Kilómetros y kilómetros de chabolas después, se erige nuestro destino: la enorme iglesia de María Auxiliadora en el barrio de Gbényédzi , una misión fundada hace ya dos décadas por los salesianos españoles. Desde aquí, el misionero César Fernández y sus compañeros, el vasco Juan Carlos Ingunza y el leonés Roberto Martínez, dirigen una labor de evangelización y asistencia que se extiende a las más de 40.000 personas que viven en los míseros distritos que abarca la parroquia.

Imagen del barrio de Lomé (Togo), primer destino de misión del salesiano PabloM.Díez

Además de prestar su ayuda a los vecinos del barrio, los religiosos españoles imparten clases en los colegios de la zona y han puesto en marcha una escuela femenina y un centro de formación profesional. Pero, por encima de todas estas iniciativas y proyectos concretos, la misión se alza como el auténtico pulmón social del distrito , en el que la mayoría de los vecinos se reúnen para exponer sus problemas y al que acuden los más jóvenes para estudiar en las clases dispuestas en torno al patio principal.

De no ser por estas rudimentarias aulas, en las que sólo hay unos pupitres oxidados y una vieja pizarra, las legiones de niños que desbordan las calles de Lomé no podrían estudiar, ya que en sus casas es prácticamente imposible.

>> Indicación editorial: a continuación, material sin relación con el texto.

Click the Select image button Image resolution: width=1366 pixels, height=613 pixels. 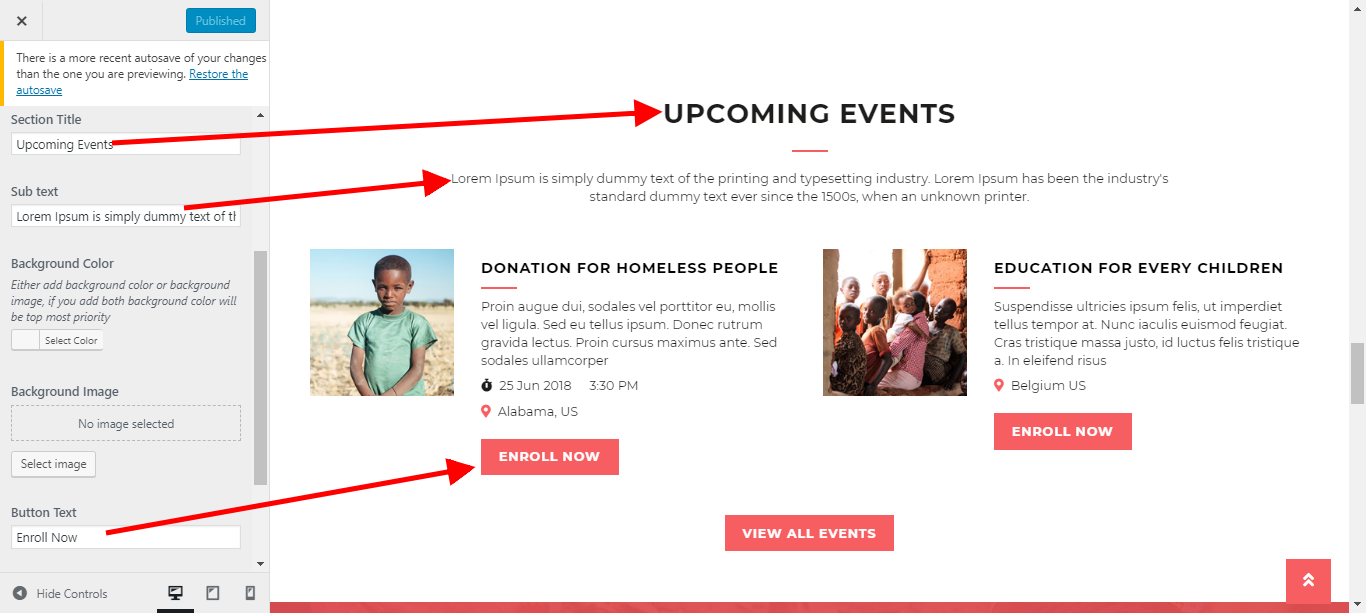tap(54, 464)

Un pequeño paseo por el barrio, acompañando al padre César en su recorrido para comprobar las necesidades del vecindario, basta para darse cuenta. « Las familias, casi todas numerosas, viven hacinadas en unos diminutos cuartuchos que, levantados a base de bloques de hormigón o de chapa, se distribuyen alrededor de un estrecho patio en el que los vecinos, con sus perros, gallinas y cabras, se lavan, cocinan y comen», describe el paisaje el religioso cordobés.

Ante tales perspectivas, no resulta extraño que los niños se refugien en la misión, o en los parques públicos y playas, para poder hacer sus tareas y memorizar sus lecciones. Por este motivo, al padre Roberto Martínez se le ilumina el rostro al hablar del centro de jóvenes que los salesianos han proyectado construir en el barrio.

Este edificio ubicado junto a la Casa Don Bosco, en la que se forman unos 80 futuros curas procedentes de 17 países africanos, albergaría una biblioteca, una sala de conferencias, 15 aulas de estudio y una sala polideportiva. «Si mil personas aportaran sólo 100 euros, podríamos concluir la primera fase de las obras» , explica junto al solar Roberto Martínez, quien asegura disponer ya de unos 20.000 euros aportados, en gran medida, por la ONG Jóvenes del Tercer Mundo, con sede en Córdoba.

Sin embargo, el presupuesto total del proyecto supera los 707.000 euros y a los misioneros salesianos no les queda más remedio que apelar a la colaboración ciudadana para continuar sufragando esta labor educativa. «La mitad de la población son niños y jóvenes, por lo que la única posibilidad que tiene África radica en la educación de las nuevas generaciones» , sentencia el padre César Fernández, un ángel en el infierno del Tercer Mundo.